On the flip side, excellent service can boost you above your competition.  Treat your customers as individuals. You need a system in place that identifies your customers’ needs and be ready to meet them.

 

Create a Small Business Customer Service Plan

Take time to really look at your business, the services or products you provide, and all the ways you currently satisfy your customers or clients. Look at all of the ways your customer service has gone wrong in the past and what you could have done differently for a better customer outcome. It makes sense to obtain customer input too.

Once you know where to focus your energy, you can design a workable plan to address problems. You may also want to consider bringing in a customer service consultant.

 

Choose the Right Customer Service Tools

There are many tools available — from social media, to chat, to CRM systems — that can make it easier to serve your customers. Consider these small business tools to help provide stellar service:

-CRM System

A Customer Relationship Management (CRM) system is an essential customer service tool. Not only will a CRM provide you with the reports you need to monitor your customer service, but it also can help you organize and streamline other aspects of your business including operations and marketing.

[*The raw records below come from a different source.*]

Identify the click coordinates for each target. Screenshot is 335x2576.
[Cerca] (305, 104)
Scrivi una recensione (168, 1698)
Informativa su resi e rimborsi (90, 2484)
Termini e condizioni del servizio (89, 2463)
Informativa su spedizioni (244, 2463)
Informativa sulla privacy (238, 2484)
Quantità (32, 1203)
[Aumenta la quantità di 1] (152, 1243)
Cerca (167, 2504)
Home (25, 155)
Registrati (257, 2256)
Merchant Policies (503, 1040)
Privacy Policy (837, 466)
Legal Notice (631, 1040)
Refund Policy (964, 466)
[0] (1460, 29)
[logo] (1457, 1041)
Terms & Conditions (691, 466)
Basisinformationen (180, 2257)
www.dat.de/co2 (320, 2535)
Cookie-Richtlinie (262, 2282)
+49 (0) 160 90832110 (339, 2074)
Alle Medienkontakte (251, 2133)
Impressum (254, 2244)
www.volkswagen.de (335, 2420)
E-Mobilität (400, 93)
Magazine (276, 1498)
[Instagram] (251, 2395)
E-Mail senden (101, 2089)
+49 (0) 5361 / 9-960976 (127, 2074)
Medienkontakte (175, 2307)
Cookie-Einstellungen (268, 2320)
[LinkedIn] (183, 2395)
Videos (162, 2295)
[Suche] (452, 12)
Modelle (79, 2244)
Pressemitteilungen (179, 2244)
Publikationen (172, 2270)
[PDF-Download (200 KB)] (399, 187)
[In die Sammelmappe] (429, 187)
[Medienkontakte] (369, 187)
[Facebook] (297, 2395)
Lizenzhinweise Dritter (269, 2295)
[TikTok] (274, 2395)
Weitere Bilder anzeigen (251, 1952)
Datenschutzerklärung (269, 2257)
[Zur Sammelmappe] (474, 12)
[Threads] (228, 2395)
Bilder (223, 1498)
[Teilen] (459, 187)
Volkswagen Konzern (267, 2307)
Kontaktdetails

CRM helps you manage your customer relationships by letting you store and analyze data about your customers, create customized reports, and send custom emails. CRM also lets you slice and dice data so you can analyze patterns and trends.  You will need to find the right CRM system at the right price for you.

 

-Live Chat

Customers today expect instant gratification. Different customers prefer to reach out to you in different ways. While some might like email or phone, chat is essential for any small business. CRM systems do not offer chat functionality that allows a customer to “chat” with you about issues online. If this is a service you wish to offer you will need to use another platform, such as social media.

 

-Social Media

Your small business should be found on all major relevant social media platforms. Make sure that your business pages are consistently branded, filled out properly, and have information on how your customers can reach you. Social media is not just a place to post about your new products or an award you won; they are essential customer service channels that need to be monitored and used to interact with customers and address concerns.

 

-Team Communication Technology

Desktop and mobile apps can help your customer service team communicate issues quickly with each other and with you,

 

Get the Right Reports to Identify Your Customer Service Issues

It is critical to monitor uour customer service. Take the time to review service reports on either a daily, weekly, or monthly basis. You should be monitoring and reviewing the following reports:

Complaints Report

Make sure that your employees log all complaints so that you can review which customer complained, what it was about, how big the customer is, and what is being done.

 

-Glitch Report

These reports are not necessarily complaints but common issues that customers bring up about your service or product. Look closely at every open service ticket, what was last done to resolve it, and what is the next scheduled action.

 

-Time-to-Close Report

This report focuses on how long it’s taking to resolve customer problems. You can use this report to set customer service goals to improve your service.

 

 

Amazing customer service can help make your business a success, but it’s also easy to make service mistakes that can tank your business. A great place to start is the website for the U.S. Small Business Administration. They offer quite a lot of free online resources and training materials to help boost your business’s customer service – take a look here:

https://www.sba.gov/course/customer-service/

 

Keep an eye out for Part 2  and Part 3 of this Series.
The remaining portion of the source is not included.